Today we will be exploring the newest addition to our exquisite assortment of tea offerings, green tea from Meghalaya, straight from the hills of Shillong.
The establishment of Meghalaya as an autonomous state happened on April 2, 1970, and its recognition as a full-fledged state took place on January 21, 1972.
The state of Meghalaya is one of the seven sisters, a phrase lovingly used to describe the seven states of North-East India. It is located right below the famous tea producing state of Assam (who’s teas we also carry!) and shares a large border with the same.
Meghalaya is undoubtedly a beautiful state and is filled with natural resources like ample rainfall, virgin forests,sunshine, high plateaus, cascading waterfalls, crystal clear rivers and meandering streamlets. Meghalaya is also quickly recognized because it hosts the towns of Cherrapunji and Mawsynram which receive the highest amounts of rainfall in not only in India, but in the entire world.
Nature’s abundance and generosity has given Meghalaya the perfect weather conditions for the growing of tea leaves and thus we can see tea leaves picked from high altitudes in this region as Meghalaya is geographically located in the easter sub-Himalayas.

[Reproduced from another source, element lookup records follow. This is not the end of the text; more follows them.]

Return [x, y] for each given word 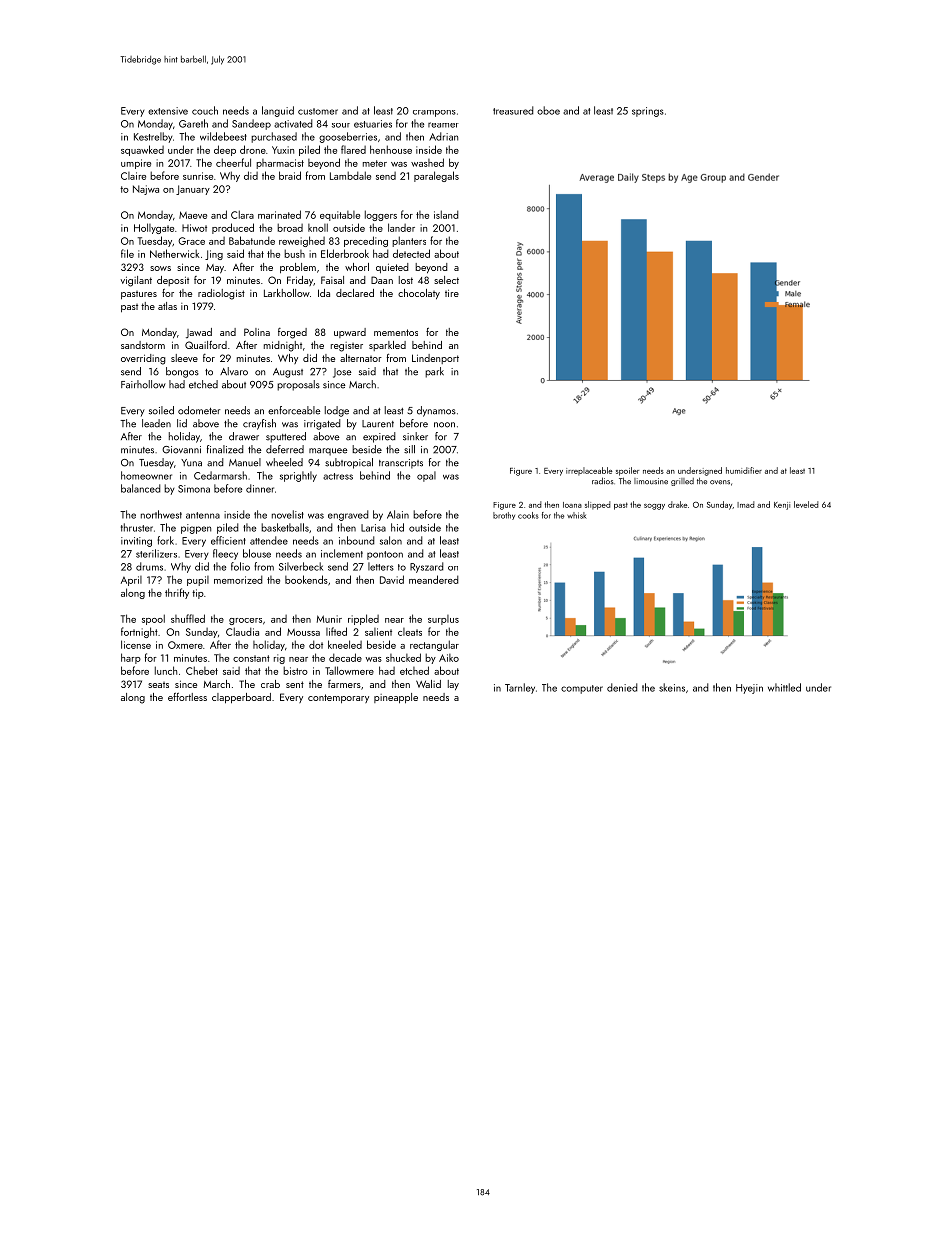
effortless [187, 697]
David [392, 579]
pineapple [396, 698]
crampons [434, 113]
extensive [168, 111]
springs [648, 112]
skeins [672, 687]
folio [240, 566]
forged [292, 333]
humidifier [744, 470]
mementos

Meghalaya also has a rich cultural history that the people associate with. However, the most important thing here is to see where our tea comes from in Meghalaya. It comes from an estate called the Lakyrsiew tea garden which is located in Shillong. Shillong is not listed as a mainstream tea producing region considering when other tea plantations were taking the shape they continue to hold today in regions like Assam and Darjeeling during the British rule, the tribes in the Meghalayan region opposed the plantation and large scale cultivation of twa on their land and it is only recently that tea planting and cultivation has started.

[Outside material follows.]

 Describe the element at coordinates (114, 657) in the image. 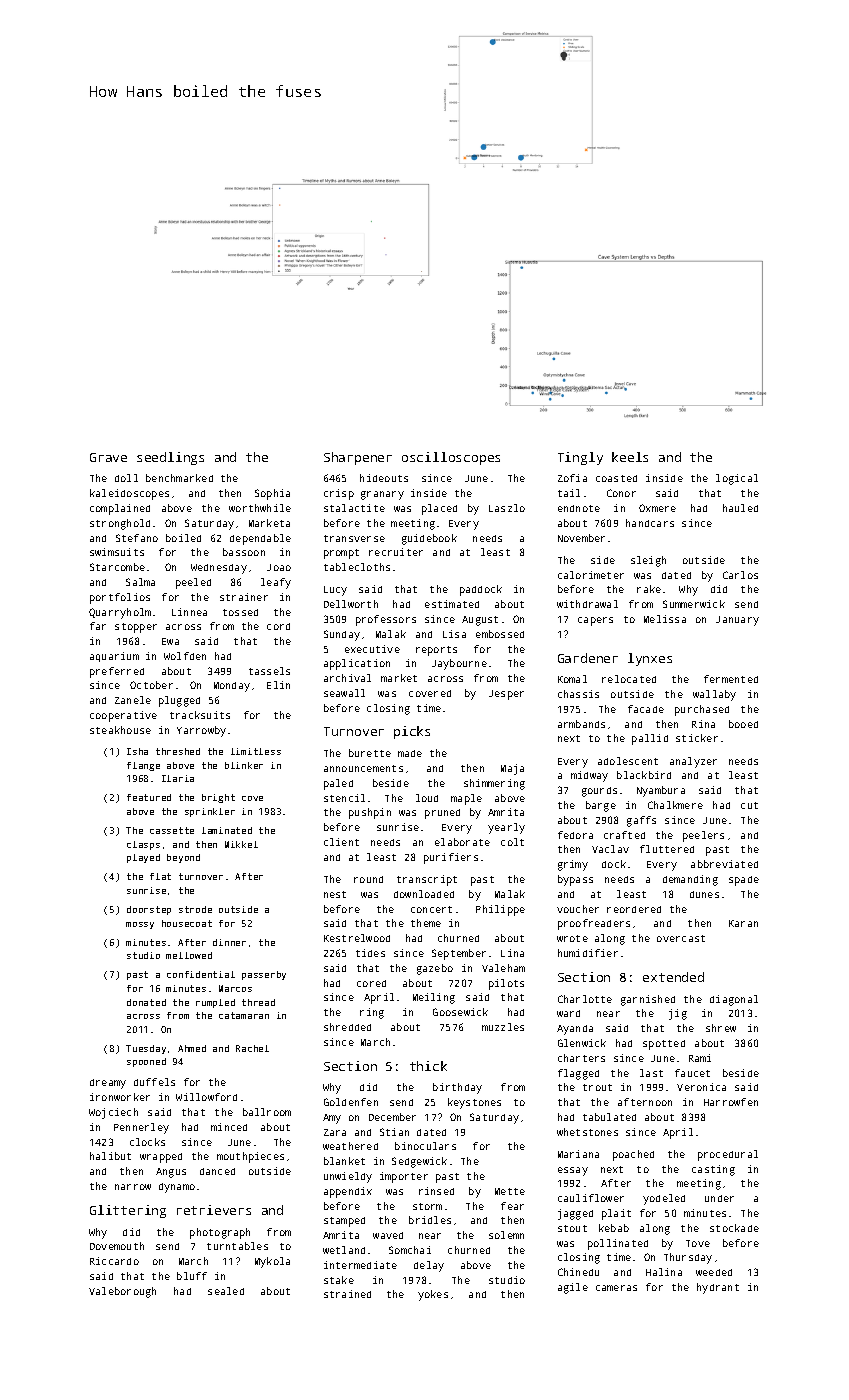

I see `aquarium` at that location.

The Lakyrsiew tea garden is unique because the tea plantation is small and family owned. They produce beautiful, handcrafted tea along with being environment friendly and having wonderful working conditions. They produce small amounts of high quality tea each year.

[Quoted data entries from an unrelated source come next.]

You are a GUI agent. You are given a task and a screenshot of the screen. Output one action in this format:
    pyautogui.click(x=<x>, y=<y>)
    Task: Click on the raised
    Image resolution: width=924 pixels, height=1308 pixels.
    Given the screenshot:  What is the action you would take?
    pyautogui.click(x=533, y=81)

Meghalayan Tea & What it tastes like
Lakyrsiew garden’s green teas are an explosion of fruity fragrance with notes of mango, pineapple, and stone fruit. The tea is produced in the traditional Chinese fashion of pan-roasted leaf fresh from the garden. They have the same long finish and lack of astringency as their black tea counterparts, which is uncommon in green teas. Lakyrsiew's green teas are fresh and fragrant. They also pair very well with wine and are great drinks to have some food with!
For Lakyrsiew teas to reveal themselves at their best a few small precautions are necessary. First, the water, which should always be fresh and of good filtered or bottled quality. Green teas should be brewed for 4 to 5 minutes at a temperature of 85 degrees, using 12 grams per liter. One should avoid using boiling water as this will ‘burn’ the tea and bring out some undesirable bitterness.
How is it grown
Meghalaya is subject to the monsoon's whims. The atmosphere changes as one ascends in altitude. The Khasi and Jaintia Hills have a distinct and refreshing climate. It is neither too hot in the summer nor too cold in the winter, but the climate is mild and humid over the plains of the Garo Hills, except in the winter. The sky in Meghalaya is usually always cloudy. This rainfall and the geographic patterns make it conducive for tea plantations.
The lakyrsiew plantation itself is located between 1,000 and 1,300 metres above sea level on the southern bank of Umiam Lake. During the monsoon season, the estate receives heavy rains, and it also has its own spring, which provides clean, sweet water all year. During the dry season, the lake's mists shield the garden from drought. Contour planting on Lakyrsiew's steep slopes, along with organic cultivation methods, enriches the soil and produces a delicate tea of exceptional quality.
The tea leaves are harvested and plucked according to flushes, at the beginning and end of Spring, in Summer and then in the Monsoon season.